> _Input records_
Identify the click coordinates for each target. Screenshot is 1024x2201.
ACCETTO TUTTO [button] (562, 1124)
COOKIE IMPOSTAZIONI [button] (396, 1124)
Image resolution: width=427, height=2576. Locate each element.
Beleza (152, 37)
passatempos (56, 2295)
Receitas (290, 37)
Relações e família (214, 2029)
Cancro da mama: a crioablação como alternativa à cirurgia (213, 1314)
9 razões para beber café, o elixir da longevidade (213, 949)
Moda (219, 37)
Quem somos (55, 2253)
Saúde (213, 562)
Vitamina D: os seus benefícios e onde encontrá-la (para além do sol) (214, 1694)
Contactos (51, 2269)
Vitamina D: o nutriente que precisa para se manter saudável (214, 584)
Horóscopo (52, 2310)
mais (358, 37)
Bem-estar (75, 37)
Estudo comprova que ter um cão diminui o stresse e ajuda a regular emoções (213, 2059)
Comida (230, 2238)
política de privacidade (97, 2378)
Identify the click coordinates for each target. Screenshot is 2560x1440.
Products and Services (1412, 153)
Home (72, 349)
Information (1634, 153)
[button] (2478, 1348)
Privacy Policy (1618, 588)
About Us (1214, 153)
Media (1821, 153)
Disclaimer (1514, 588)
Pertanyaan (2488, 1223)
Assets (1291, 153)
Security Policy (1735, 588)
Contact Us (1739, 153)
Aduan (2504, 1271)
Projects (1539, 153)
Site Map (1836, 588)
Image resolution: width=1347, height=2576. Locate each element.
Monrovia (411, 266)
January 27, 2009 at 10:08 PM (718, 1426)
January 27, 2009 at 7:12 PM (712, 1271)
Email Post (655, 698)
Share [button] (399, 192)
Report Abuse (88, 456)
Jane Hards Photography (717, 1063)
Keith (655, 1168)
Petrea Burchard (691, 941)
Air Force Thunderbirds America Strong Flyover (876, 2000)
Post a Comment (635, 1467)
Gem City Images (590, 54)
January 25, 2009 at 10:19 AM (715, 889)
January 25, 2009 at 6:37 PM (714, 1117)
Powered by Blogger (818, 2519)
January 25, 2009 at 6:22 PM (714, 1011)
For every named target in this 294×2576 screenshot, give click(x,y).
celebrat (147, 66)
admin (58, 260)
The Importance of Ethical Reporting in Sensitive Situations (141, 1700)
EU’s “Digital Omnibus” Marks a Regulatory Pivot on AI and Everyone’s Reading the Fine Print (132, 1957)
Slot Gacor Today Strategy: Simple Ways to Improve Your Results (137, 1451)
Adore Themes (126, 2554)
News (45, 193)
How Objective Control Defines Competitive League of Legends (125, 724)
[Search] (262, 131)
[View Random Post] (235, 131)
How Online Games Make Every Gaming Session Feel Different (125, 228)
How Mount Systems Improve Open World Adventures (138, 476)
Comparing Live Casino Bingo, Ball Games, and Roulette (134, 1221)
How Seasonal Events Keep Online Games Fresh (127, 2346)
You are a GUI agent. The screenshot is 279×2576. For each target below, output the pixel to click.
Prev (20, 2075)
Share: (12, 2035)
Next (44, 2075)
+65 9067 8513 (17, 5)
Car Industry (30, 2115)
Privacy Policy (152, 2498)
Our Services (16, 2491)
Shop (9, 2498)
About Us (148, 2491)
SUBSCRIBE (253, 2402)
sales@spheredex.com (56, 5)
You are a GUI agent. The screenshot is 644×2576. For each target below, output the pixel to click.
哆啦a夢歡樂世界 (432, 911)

> _Your assignment_
Only the lines from the one with "Shop (9, 2498)" through the final line above belong in the answer, each reproduced word for word.

> _Your solution_
Shop (9, 2498)
About Us (148, 2491)
SUBSCRIBE (253, 2402)
sales@spheredex.com (56, 5)
You are a GUI agent. The screenshot is 644×2576. For each target below, output the pixel to click.
哆啦a夢歡樂世界 (432, 911)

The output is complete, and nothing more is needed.